教会の片隅で

信徒が眺めるカトリック教会の一断面

96歳の誕生会 ー 信者の鑑からロールモデルへ

2023年07月01日 | 教会


 教会の先輩の誕生会に招かれた。96歳の女性の誕生会である。ホテルの一室にお祝いに駆け付けたのは(招待されたのは)4組のご夫婦の方々を含む9名ほどだが、全員戦前生まれだ。つまり80歳代の人々の会食ということになる。楽しい集まりであった。

 先輩のSさんによれば、誕生会の名を借りてコミュニケーションの場を持ちたいと思ったからだという。彼女は自らパソコンを操り、スマホを操作し、招待状を作られたという。感心するどころか、ただただ驚くばかりだった。
 これは高齢化が進む今日のカトリック教会の一つの姿であり、印象を少し書き残しておきたい。どこの教会でも見られる姿ではないだろうが、かといって例外的な出来事とも言えないだろう。

 Sさんは、教会では入門講座を担当しており、また、いくつかのグループをつくって教会のリーダー的役割を果たしておられる。Sさんは当教会では80年に及ぶ教会歴をお持ちなので、周りからは「教会の生き字引」と呼ばれているという(1)。教会歴というよりは彼女の人徳が人をひきつけ、尊敬を集めているのだろう(2)。
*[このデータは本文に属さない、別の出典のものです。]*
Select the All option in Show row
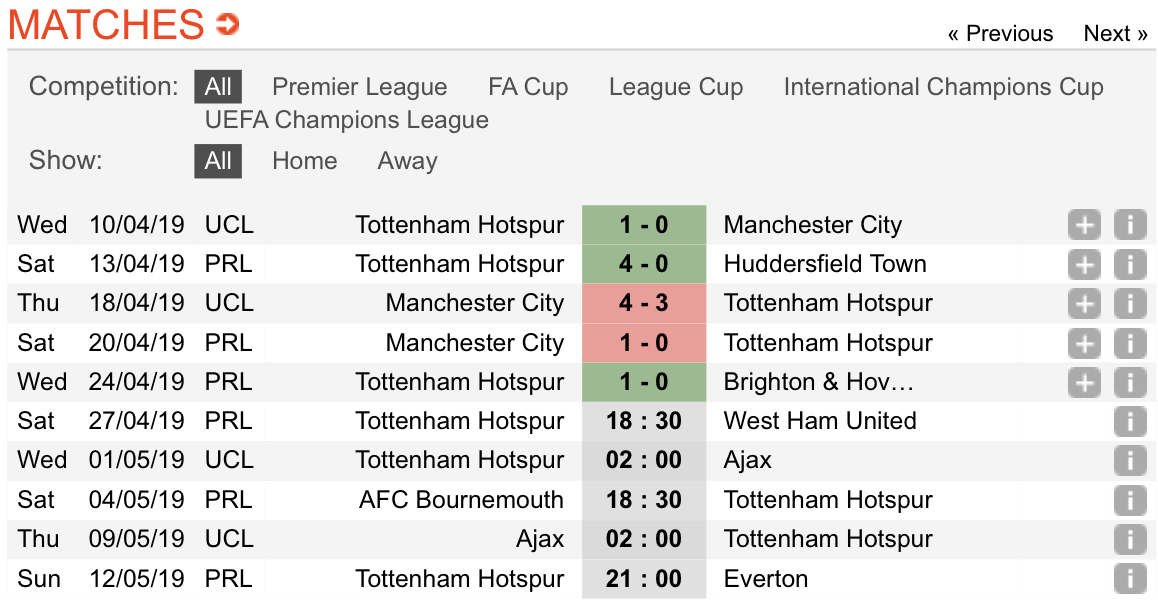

 これは教会に限ったことではないが、高齢化社会の問題点の一つは高齢者のロールモデルが出来あがっていないことのように思える。自分の身近の周りを見わまして、自分もあういう高齢者になりたいあの人のように年を取りたい、と思わせてくれる人が減ってきているのではないか。高齢者といえば、すぐに介護だ、看護だという話になる。健康のために歩きなさいとか寂しさを紛らわすためにペットを飼いなさいとかいう話になる。だが、健康だけではなく、広い人間関係を持ち、精神的自立を保ち、周囲に誇りと自尊心を与え続けることができる高齢者の話をあまり聞かない。Sさんはそういう意味では、信者の鑑でも、教会の生き字引でもなく、高齢者の新しいロールモデルを提示しているように思えた。
 このロールモデルは当然単一のものではないだろう。地域や性別や年齢ごとに異なったモデルがあるだろう。また、どのように年を取るか、は、どのように生きてきたか、の反映でもあるので、このモデルを一律に議論するのは難しいだろう。とはいえ、高齢になることにはこのような喜びと楽しみと感謝があるのだと示せるロールモデルが欲しいものだ(3)。

【1952年ごろの聖堂】



1 私は個人的には心ひそかにSさんを「信者の鑑」を呼んでいるが、ご本人はこの表現を好まれない。ところが「教会の生き字引」という呼称には抵抗感がないようだ。わたしにはSさんのこの語感の違いに興味を感じるが、Sさんと私の世代の違いの反映なのだろうか。
 Sさんに80年の教会歴があるということは、彼女は戦後日本のカトリック教会の歴史をほぼすべてずっと見てこられたということであろう。時々周囲の方に感想をおもらしになるということなので、一度ゆっくりとお話を聞いてみたいものである。
2 こういう表現をするとすぐに「だから教会には老害がはびこっている」みたいな批判をする人がいる。少し視点を変えるとこういう批判が如何に近視眼的かがわかる。
3 高齢者向けの議論ではしばしば、「残りの人生は短いのだから、自分の好きなように生きなさい」という言説がまかり通っている。この種の言説は一見もっともらしく聞こえるが、ひとつ大きな欠点がある。それは「自分個人の人生」のことしか念頭に置いていないことだ。ところが、なんでも好き勝手にできる自分個人の人生なんてものはなく、それはいつも集合的・共同体的ははずだ。Sさんが一つのロールモデルに見えるというのは、彼女の人生が教会という一つの共同体の中で営まれてきたからだ、と言うと言い過ぎだろうか。